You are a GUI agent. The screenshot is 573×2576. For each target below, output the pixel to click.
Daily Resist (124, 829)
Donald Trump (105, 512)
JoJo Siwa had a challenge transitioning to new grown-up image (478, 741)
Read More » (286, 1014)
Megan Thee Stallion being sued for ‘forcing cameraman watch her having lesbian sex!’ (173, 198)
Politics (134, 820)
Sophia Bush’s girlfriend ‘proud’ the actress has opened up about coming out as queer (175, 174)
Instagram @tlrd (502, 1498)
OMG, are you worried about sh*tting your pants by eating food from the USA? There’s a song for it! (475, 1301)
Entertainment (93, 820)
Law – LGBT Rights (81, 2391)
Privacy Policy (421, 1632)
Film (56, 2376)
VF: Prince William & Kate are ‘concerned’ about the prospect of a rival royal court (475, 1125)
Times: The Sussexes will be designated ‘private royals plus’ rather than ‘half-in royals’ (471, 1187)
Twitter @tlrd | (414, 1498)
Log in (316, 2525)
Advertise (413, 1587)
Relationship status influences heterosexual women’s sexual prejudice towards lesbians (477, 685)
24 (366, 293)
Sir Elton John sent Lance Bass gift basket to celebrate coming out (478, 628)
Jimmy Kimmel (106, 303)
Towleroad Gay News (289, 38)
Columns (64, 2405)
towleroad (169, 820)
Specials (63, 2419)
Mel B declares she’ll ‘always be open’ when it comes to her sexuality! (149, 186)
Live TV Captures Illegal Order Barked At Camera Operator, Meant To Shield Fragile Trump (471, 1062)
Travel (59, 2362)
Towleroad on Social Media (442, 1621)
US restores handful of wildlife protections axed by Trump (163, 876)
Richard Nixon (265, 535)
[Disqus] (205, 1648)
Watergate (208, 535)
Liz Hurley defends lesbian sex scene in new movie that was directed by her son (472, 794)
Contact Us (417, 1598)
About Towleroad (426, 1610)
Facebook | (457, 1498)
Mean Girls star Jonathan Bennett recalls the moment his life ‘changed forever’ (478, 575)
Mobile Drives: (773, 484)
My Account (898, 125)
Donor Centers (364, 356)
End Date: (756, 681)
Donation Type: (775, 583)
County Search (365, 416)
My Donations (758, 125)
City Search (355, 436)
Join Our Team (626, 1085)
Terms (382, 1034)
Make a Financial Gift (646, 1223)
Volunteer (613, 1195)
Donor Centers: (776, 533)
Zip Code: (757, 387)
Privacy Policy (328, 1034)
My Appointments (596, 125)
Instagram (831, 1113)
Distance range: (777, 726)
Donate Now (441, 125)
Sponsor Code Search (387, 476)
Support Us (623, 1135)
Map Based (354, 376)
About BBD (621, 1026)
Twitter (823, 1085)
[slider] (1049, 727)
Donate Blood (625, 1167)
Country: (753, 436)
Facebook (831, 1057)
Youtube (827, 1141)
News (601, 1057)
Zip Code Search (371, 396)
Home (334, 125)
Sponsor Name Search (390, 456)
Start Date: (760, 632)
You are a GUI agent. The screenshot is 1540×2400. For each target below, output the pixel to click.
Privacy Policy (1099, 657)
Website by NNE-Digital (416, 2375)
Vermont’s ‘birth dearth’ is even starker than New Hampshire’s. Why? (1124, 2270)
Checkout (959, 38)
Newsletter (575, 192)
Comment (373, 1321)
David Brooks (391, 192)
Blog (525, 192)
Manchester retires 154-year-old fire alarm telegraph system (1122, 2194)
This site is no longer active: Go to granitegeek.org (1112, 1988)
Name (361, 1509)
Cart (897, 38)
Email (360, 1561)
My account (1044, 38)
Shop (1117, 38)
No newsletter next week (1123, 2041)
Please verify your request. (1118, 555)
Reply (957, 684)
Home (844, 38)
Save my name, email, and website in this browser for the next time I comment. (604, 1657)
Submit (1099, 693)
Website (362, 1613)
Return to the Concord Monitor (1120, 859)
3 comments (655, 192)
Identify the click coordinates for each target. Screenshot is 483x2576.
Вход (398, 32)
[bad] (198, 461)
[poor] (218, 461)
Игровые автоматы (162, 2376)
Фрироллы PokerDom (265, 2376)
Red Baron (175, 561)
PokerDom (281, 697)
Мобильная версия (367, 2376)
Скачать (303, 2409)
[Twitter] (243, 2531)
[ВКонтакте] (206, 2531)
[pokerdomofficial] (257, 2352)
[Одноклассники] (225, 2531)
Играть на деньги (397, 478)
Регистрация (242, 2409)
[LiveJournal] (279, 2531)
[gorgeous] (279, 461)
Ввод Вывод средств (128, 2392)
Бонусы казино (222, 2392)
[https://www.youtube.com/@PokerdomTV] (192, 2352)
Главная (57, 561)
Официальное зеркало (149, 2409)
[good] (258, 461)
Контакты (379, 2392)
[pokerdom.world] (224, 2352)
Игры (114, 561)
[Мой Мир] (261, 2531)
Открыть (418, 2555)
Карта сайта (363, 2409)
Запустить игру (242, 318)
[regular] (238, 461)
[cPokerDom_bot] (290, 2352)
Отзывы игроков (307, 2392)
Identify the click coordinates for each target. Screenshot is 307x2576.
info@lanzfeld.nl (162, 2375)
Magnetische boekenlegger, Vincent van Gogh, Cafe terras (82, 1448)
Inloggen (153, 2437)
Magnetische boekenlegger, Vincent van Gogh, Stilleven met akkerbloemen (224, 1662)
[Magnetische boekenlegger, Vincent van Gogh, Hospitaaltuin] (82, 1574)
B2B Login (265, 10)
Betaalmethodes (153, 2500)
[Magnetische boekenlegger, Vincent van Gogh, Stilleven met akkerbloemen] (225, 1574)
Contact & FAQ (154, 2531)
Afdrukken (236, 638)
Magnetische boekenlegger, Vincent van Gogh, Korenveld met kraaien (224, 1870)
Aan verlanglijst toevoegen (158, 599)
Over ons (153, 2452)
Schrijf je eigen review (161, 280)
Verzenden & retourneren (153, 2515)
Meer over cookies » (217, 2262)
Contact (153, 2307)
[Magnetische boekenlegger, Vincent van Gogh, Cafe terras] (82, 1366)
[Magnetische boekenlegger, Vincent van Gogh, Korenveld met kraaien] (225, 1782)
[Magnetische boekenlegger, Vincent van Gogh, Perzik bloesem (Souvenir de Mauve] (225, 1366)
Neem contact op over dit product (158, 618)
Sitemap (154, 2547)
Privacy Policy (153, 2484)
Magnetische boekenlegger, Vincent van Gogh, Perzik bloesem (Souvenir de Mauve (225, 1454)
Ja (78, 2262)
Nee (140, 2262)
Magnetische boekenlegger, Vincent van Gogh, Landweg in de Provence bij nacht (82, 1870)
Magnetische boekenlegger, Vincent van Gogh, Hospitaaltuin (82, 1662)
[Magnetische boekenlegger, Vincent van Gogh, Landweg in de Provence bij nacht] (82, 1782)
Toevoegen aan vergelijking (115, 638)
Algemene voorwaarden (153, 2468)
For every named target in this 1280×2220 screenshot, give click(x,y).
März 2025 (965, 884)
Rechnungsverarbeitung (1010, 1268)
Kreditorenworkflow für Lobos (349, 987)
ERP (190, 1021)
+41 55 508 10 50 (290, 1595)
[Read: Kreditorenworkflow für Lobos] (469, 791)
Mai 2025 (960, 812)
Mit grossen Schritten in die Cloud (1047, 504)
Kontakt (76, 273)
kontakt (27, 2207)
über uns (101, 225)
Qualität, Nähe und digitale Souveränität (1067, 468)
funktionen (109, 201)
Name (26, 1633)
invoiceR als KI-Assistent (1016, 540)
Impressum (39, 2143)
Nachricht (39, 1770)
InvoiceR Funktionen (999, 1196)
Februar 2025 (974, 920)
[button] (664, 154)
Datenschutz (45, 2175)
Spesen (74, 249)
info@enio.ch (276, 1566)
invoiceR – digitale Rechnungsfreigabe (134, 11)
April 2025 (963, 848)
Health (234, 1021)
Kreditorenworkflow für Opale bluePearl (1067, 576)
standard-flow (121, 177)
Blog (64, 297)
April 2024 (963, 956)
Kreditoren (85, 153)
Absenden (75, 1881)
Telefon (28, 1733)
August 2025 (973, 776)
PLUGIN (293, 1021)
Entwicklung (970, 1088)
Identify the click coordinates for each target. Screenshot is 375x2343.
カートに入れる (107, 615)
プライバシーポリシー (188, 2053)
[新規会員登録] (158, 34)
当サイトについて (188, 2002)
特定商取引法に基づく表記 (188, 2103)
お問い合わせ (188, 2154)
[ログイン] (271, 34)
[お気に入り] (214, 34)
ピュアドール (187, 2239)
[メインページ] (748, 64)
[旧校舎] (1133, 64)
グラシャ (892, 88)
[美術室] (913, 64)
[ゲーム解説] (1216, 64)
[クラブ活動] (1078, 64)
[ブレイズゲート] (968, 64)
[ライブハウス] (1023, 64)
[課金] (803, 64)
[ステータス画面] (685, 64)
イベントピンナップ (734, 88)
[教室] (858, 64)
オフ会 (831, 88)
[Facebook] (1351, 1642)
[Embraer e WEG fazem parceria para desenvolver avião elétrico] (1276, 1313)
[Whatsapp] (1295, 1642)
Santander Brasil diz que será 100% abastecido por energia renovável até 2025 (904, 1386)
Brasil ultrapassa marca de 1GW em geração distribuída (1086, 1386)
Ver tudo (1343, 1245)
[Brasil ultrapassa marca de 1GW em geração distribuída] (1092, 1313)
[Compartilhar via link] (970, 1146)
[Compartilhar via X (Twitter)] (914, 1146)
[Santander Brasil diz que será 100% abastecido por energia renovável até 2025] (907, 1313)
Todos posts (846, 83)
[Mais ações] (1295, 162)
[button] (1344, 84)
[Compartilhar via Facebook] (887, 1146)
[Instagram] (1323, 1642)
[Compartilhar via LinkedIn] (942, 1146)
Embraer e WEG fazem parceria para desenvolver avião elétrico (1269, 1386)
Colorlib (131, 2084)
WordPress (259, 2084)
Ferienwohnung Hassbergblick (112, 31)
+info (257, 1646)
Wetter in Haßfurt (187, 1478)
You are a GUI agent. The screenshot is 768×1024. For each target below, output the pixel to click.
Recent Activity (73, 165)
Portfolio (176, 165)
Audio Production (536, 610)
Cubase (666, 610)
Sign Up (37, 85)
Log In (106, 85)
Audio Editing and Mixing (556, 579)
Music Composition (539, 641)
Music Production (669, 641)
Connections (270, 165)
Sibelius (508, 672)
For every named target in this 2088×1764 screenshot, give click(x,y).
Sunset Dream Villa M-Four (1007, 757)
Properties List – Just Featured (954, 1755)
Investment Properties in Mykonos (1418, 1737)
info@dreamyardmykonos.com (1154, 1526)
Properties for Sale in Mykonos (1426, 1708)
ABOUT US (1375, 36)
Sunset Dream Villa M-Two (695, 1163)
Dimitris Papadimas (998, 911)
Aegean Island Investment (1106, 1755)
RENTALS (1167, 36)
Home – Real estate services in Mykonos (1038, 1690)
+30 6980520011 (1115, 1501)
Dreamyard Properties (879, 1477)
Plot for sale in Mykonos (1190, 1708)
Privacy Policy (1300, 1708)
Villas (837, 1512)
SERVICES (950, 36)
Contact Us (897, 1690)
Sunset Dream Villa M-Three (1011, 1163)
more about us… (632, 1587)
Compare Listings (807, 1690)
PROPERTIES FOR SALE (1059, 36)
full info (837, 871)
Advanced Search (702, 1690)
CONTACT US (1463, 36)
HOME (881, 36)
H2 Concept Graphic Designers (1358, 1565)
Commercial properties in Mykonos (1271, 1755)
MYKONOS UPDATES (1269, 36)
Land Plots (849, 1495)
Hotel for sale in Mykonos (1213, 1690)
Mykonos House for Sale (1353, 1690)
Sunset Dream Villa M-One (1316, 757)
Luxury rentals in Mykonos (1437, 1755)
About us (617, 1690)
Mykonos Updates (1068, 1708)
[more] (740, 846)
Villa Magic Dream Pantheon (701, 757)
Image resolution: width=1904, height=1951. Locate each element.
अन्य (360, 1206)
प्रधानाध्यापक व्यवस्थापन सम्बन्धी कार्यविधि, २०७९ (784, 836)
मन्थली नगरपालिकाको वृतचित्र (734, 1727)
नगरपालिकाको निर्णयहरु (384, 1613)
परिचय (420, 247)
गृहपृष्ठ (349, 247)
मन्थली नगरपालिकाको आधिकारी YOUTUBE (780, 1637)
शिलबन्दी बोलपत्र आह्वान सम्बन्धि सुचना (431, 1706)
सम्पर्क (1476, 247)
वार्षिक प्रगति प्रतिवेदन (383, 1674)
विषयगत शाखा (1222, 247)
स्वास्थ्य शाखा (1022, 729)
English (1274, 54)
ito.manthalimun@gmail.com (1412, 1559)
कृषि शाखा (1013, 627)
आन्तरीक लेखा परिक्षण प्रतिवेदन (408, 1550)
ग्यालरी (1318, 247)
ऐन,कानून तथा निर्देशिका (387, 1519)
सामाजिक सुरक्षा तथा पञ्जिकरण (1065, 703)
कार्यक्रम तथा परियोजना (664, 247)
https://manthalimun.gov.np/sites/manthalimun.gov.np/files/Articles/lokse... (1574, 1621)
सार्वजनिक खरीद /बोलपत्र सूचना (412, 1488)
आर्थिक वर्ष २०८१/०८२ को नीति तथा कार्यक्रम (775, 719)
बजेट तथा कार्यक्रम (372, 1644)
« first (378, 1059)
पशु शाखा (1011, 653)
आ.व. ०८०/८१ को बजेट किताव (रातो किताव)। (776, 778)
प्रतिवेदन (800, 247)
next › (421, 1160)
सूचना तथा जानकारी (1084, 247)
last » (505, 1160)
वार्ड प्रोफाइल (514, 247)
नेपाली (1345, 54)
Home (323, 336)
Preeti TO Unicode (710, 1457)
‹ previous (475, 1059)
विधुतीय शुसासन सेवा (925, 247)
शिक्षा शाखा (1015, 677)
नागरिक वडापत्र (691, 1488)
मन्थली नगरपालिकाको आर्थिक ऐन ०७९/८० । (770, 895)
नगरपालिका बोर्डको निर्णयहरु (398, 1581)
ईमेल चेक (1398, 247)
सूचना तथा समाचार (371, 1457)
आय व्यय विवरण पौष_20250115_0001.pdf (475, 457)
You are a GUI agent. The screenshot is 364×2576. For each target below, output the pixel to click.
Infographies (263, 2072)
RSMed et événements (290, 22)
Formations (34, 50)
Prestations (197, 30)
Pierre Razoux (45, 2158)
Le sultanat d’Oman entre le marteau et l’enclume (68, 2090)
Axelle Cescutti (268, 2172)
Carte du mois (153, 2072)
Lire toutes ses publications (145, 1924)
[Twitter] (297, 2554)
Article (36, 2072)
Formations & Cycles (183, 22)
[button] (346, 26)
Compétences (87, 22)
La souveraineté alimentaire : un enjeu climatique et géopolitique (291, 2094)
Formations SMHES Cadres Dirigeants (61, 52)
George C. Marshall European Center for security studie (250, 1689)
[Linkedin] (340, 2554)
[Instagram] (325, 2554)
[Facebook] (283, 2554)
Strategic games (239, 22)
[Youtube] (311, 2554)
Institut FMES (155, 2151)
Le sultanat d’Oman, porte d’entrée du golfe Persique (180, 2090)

· · ·

INSTRUCTIONS TO FOLLOW: Reproduce the lines of the entries above from the one with "You are a GUI agent. The screenshot is 768×1024." to the one with "गृहपृष्ठ (349, 247)", both included, exactly and without any other line.

EXERCISE RESULT:
You are a GUI agent. The screenshot is 768×1024. For each target below, output the pixel to click.
Recent Activity (73, 165)
Portfolio (176, 165)
Audio Production (536, 610)
Cubase (666, 610)
Sign Up (37, 85)
Log In (106, 85)
Audio Editing and Mixing (556, 579)
Music Composition (539, 641)
Music Production (669, 641)
Connections (270, 165)
Sibelius (508, 672)
For every named target in this 2088×1764 screenshot, give click(x,y).
Sunset Dream Villa M-Four (1007, 757)
Properties List – Just Featured (954, 1755)
Investment Properties in Mykonos (1418, 1737)
info@dreamyardmykonos.com (1154, 1526)
Properties for Sale in Mykonos (1426, 1708)
ABOUT US (1375, 36)
Sunset Dream Villa M-Two (695, 1163)
Dimitris Papadimas (998, 911)
Aegean Island Investment (1106, 1755)
RENTALS (1167, 36)
Home – Real estate services in Mykonos (1038, 1690)
+30 6980520011 (1115, 1501)
Dreamyard Properties (879, 1477)
Plot for sale in Mykonos (1190, 1708)
Privacy Policy (1300, 1708)
Villas (837, 1512)
SERVICES (950, 36)
Contact Us (897, 1690)
Sunset Dream Villa M-Three (1011, 1163)
more about us… (632, 1587)
Compare Listings (807, 1690)
PROPERTIES FOR SALE (1059, 36)
full info (837, 871)
Advanced Search (702, 1690)
CONTACT US (1463, 36)
HOME (881, 36)
H2 Concept Graphic Designers (1358, 1565)
Commercial properties in Mykonos (1271, 1755)
MYKONOS UPDATES (1269, 36)
Land Plots (849, 1495)
Hotel for sale in Mykonos (1213, 1690)
Mykonos House for Sale (1353, 1690)
Sunset Dream Villa M-One (1316, 757)
Luxury rentals in Mykonos (1437, 1755)
About us (617, 1690)
Mykonos Updates (1068, 1708)
[more] (740, 846)
Villa Magic Dream Pantheon (701, 757)
Image resolution: width=1904, height=1951. Locate each element.
अन्य (360, 1206)
प्रधानाध्यापक व्यवस्थापन सम्बन्धी कार्यविधि, २०७९ (784, 836)
मन्थली नगरपालिकाको वृतचित्र (734, 1727)
नगरपालिकाको निर्णयहरु (384, 1613)
परिचय (420, 247)
गृहपृष्ठ (349, 247)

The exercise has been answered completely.